Что не мешает перейти к следующим домыслам…
Брискорн мог заранее сговориться с бароном фон дер Лауниц, а потом прижимистый барон, уже зная, что скрипка похищена, снизил цену: деваться-то вору некуда, не в Управу благочиния же он со своей бедой помчится. Этим объясняется скандал, который Брискорн устроил в «Петербурге», и его горестные рассуждения об утраченной чести. Говорил он, правда, весьма непонятно, так ведь и не хотел говорить понятно! Ему вовсе незачем, чтобы начальник генерал-губернаторской канцелярии догадался о его проказах.
Понять бы еще, как соответствуют покаянные слова Екатерины Николаевны похождениям Брискорна…
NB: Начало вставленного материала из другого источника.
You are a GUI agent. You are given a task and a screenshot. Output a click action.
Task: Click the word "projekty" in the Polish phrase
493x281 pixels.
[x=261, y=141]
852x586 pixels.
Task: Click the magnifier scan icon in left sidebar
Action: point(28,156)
Маликульмульк и не хотел, чтобы полковник оказался вором, и радовался тому, что так ловко все сопоставил. Ему захотелось похвалиться перед Федором Осиповичем — вот прийти в уютную, безупречно чистую комнатку (сам-то он любое жилище за два дня умудрялся обратить в сущую берлогу), сесть за стол и рассказать, что кольцо вокруг Брискорна сжимается…
Одновременно ему захотелось как-то предупредить инженерного полковника. Если скрипка еще у него, то пусть вернет, подсунет, подбросит! И делу конец.
Шагая на Большую Яковлевскую, он составил наконец план действий. Нужно просто послать Брискорну записку, примерно такого содержания: милостивый государь, я знаю о вашем тайном сговоре с бароном фон дер Лауниц относительно похищенного предмета; коли он еще у вас — постарайтесь вернуть в гостиницу «Лондон»…
Тут Маликульмульк остановился, а получилось это как раз на углу Большой Песочной и Большой Яковлевской, и едва не хлопнул себя по лбу. Как он мог забыть о даме, с которой Брискорн беседовал у дверей «Лондона»? Дама эта ворвалась в гостиницу, а он пошел прочь. Кто она? О чем они говорили? Живет ли она в гостинице? Ростом эта дама невелика, теплый салоп скрыл ее стан, поля шляпки — лицо, волос — не разглядеть… Аннунциата Пинелли?..
Аннунциата не очень хотела беседовать об инженерном полковнике, то и дело сворачивала на свои добродетели, пригодные для семейной жизни. Когда был задан вопрос, до или после выступления был замечен в коридоре Брискорн, кто из певиц воскликнул «после»? Дораличе? Сдается, Дораличе. А синьорина Пинелли, наоборот, утверждала, будто он там слонялся до выступления итальянцев, то есть к похищению скрипки не имеет отношения. Уж не она ли дала похитителю знак, что скрипка доступна?